Сначала Бекки покорно обходила по кругу небольшие комнатки с белыми стенами. Иногда кивала, хотя была единственным посетителем: очень красиво; да, интересно. Наверное, папу уже побрили? После всех процедур ему поставили кресло так, чтобы он мог смотреть телевизор и дожидаться, пока она вернется. Бекки думала: нужно заехать на заправку (три с половиной доллара за галлон, о господи…) и какой залог берут дома престарелых из того списка, что лежит у нее в сумочке. Как это организовано, с ними можно торговаться? Или просто вручают график платежей, и все?
Ей хотелось вернуться к отцу; он, должно быть, уже ждет. Бекки осмотрела последние три полотна и вдруг остановилась перед одним из них, висевшим на уровне глаз. Подошла ближе.
Разве она раньше не видела картин? Видела. В младших классах – когда весной они ездили в Чикаго и посещали Институт искусств. И в ресторане «Барнер», где они с отцом часто обедали (мясное блюдо на выбор плюс еще три: гарнир, напиток, десерт) по средам или четвергам, в зависимости от того, когда в ресторане готовили «ветчинный хлеб», – там постоянно менялись натюрморты на стенах. Их привозил управляющий из дома престарелых, где жила его мать – он ездил туда каждую неделю. Натюрморты он выставлял на продажу; их рисовали обитатели дома престарелых. В основном изображения вазы с фруктами (одна и та же ваза, разные фрукты).
«Что я, картин не видела…» – убеждала себя Бекки. Однако в отношении этой картины можно было сказать – да, не видела, вот именно такого сочетания красок, такого узора мазков кистью конского волоса, именно на таком холсте в незатейливой деревянной раме, сколоченной гвоздями, при таком освещении. Прошло пять минут. Пятнадцать. Она уже устала стоять; сумочка валялась на полу (Бекки не заметила, как ее уронила). Протянула руку, сняла картину с крючка и какое-то время держала ее прямо перед глазами. С близкого расстояния изображение казалось совершенно иным.

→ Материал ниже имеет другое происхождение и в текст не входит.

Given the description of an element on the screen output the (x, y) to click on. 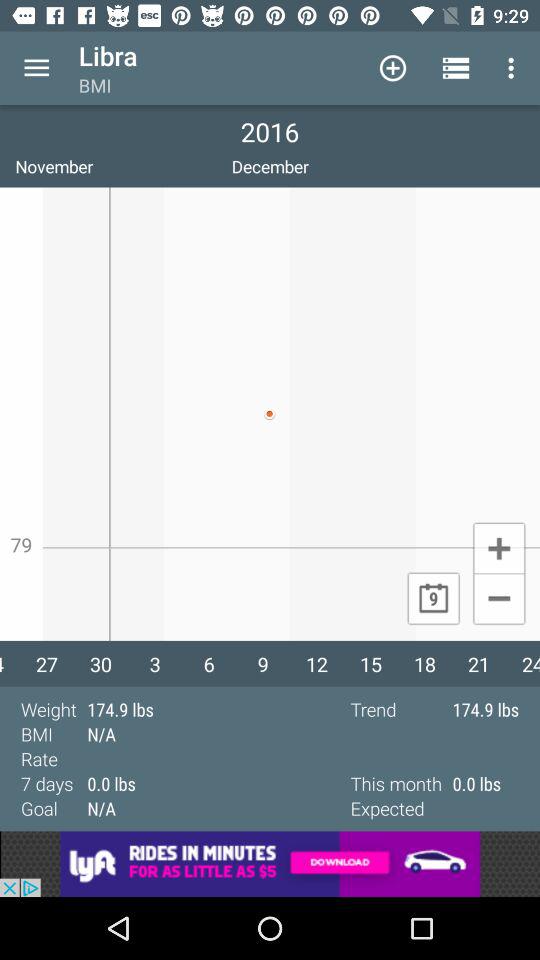
open options (36, 68)
Given the description of an element on the screen output the (x, y) to click on. 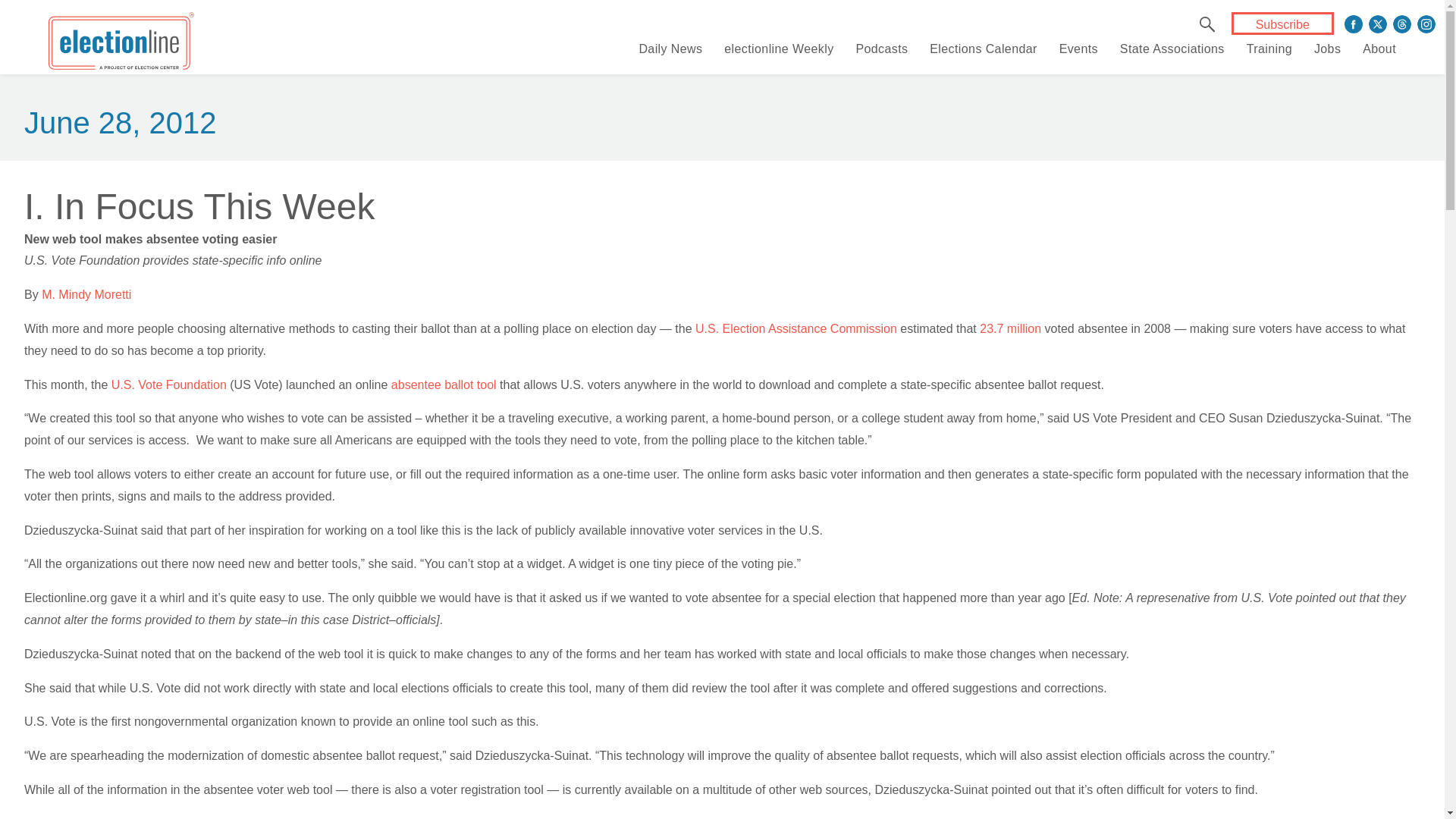
Daily News (670, 48)
absentee ballot tool (443, 384)
electionline (120, 44)
Twitter (1377, 24)
U.S. Election Assistance Commission (795, 328)
Training (1269, 48)
Podcasts (881, 48)
electionline Weekly (777, 48)
23.7 million (1010, 328)
M. Mindy Moretti (86, 294)
Elections Calendar (983, 48)
U.S. Vote Foundation (169, 384)
Jobs (1327, 48)
About (1379, 48)
Events (1078, 48)
Given the description of an element on the screen output the (x, y) to click on. 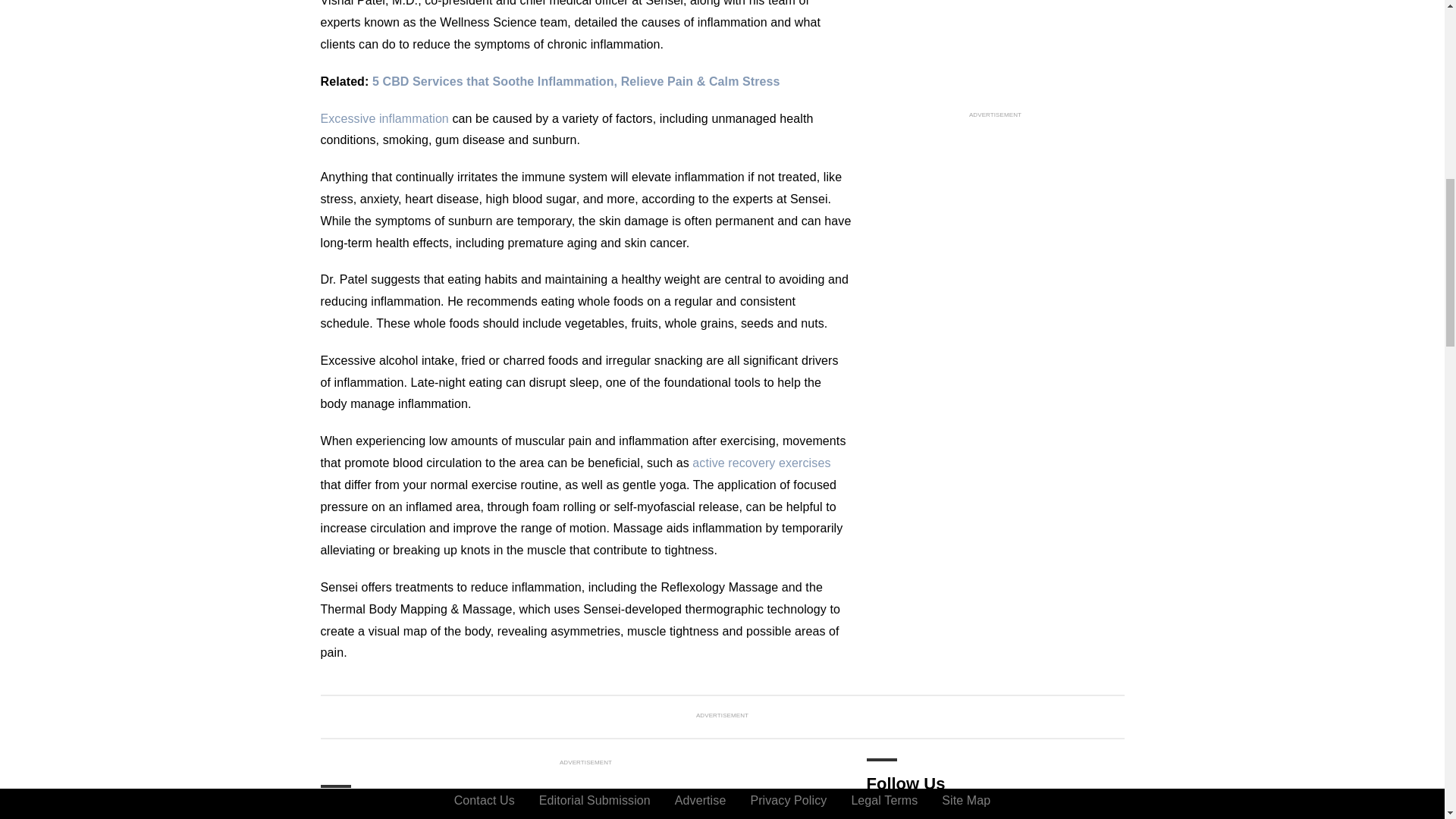
LinkedIn icon (1051, 814)
Instagram icon (923, 814)
YouTube icon (964, 814)
Twitter X icon (1006, 814)
Facebook icon (881, 814)
Given the description of an element on the screen output the (x, y) to click on. 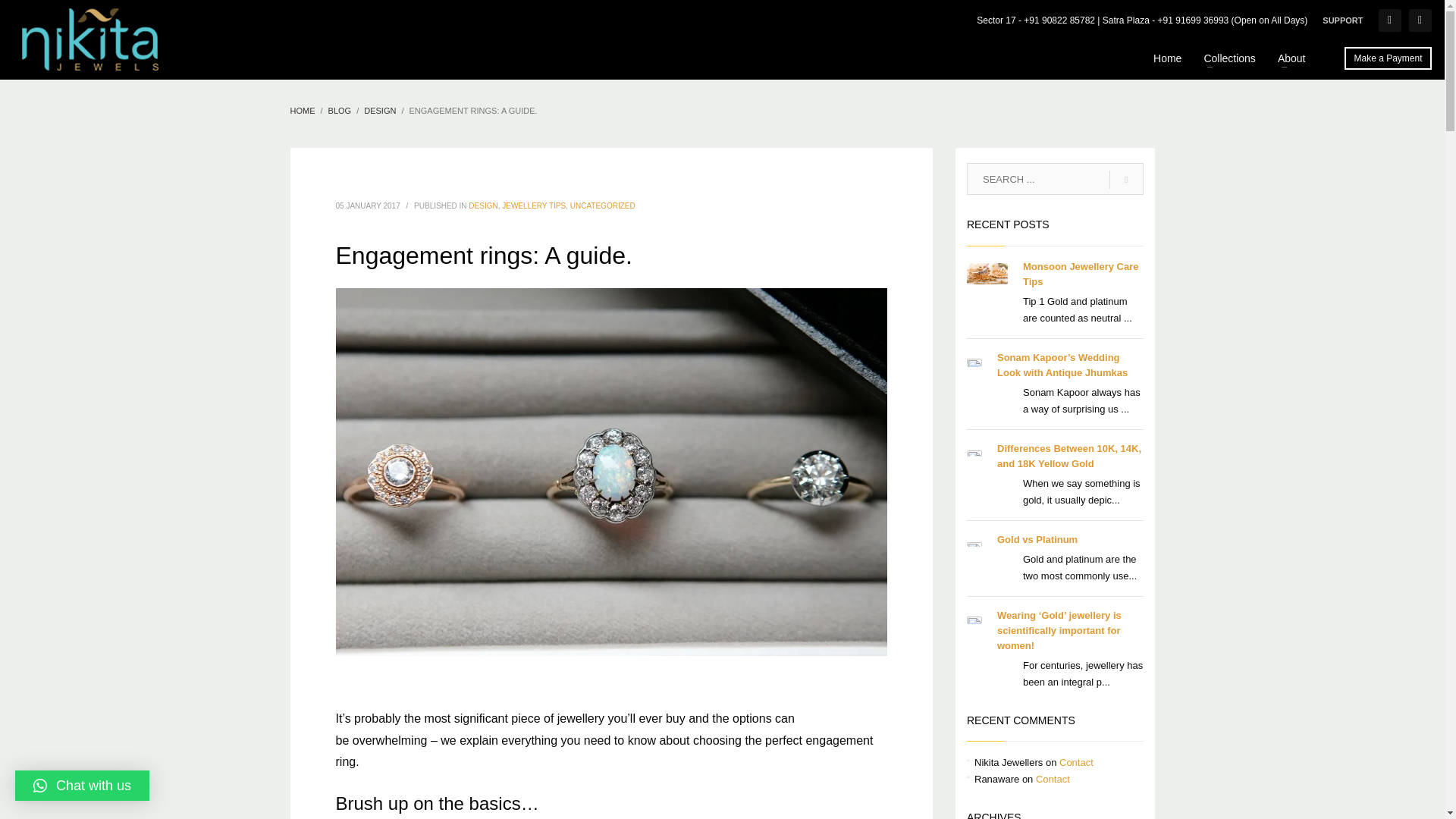
SUPPORT (1342, 20)
HOME (301, 110)
Monsoon Jewellery Care Tips (1080, 274)
Saved for Later (1389, 20)
DESIGN (380, 110)
Make a Payment (1387, 57)
UNCATEGORIZED (602, 205)
Home (1167, 57)
BLOG (340, 110)
Blog (340, 110)
Given the description of an element on the screen output the (x, y) to click on. 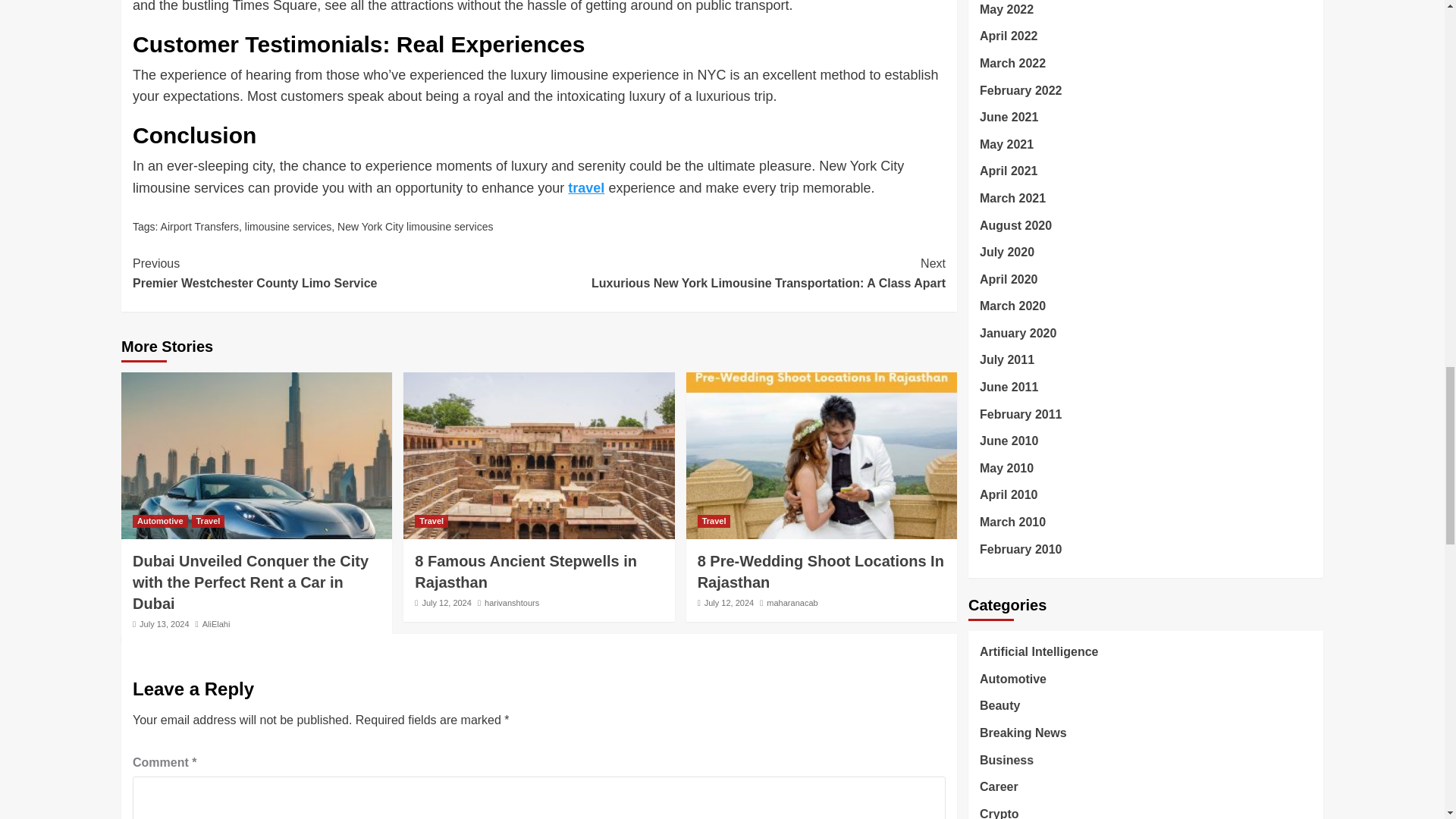
Automotive (159, 521)
Travel (431, 521)
New York City limousine services (415, 226)
July 12, 2024 (446, 602)
Airport Transfers (199, 226)
travel (335, 272)
8 Famous Ancient Stepwells in Rajasthan (585, 187)
AliElahi (525, 571)
harivanshtours (216, 623)
limousine services (511, 602)
July 13, 2024 (287, 226)
Travel (164, 623)
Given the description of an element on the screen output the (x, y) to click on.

– Ой-ей-ей. – Толстяк из-за стойки мгновенно оказался рядом с ней, осторожно, но решительно взял у нее из рук картину, нахмурился.
Бекки была застигнута врасплох.
– Их нельзя трогать?
– Конечно, нельзя. Боже упаси.
– Простите, я не знала.
Она же только хотела повнимательнее рассмотреть – как вы берете туфельку без пары с полки в обувном магазине и рассматриваете ее.
– Это все продается, не так ли? Постойте, а почему, у вас же музей?
– Да, однако два раза в год мы включаем в экспозицию картины из галерей, на продажу. Если хотите, можно подписаться на нашу рассылку новостей. – Мужчина кивнул в сторону стойки.
– А можно… Прошу вас, чуть ближе? – Бекки подняла руки (вот они, я не буду ничего трогать), затем сцепила их за спиной.
Толстяк развеселился, протянул ей полотно. Бекки почти прижалась лицом к картине, словно хотела впитать ее в себя. Мужчина начал рассказывать (как ей хотелось, чтобы он помолчал) об умершем художнике, его звездной карьере; на него, конечно же, повлиял Хоппер, а также современные абстракционистские…
Бекки пыталась запомнить каждый мазок на холсте, с грустью понимая, что ей пора. Отец наверняка уже ждет.
Наконец мужчина закончил рассказ, осторожно повесил картину на место. Деликатно отступил в сторону, чтобы Бекки могла поднять сумочку.
Она последний раз с грустью посмотрела на картину и собралась уже было идти, но остановилась – ее взгляд привлекла маленькая круглая наклейка на стене.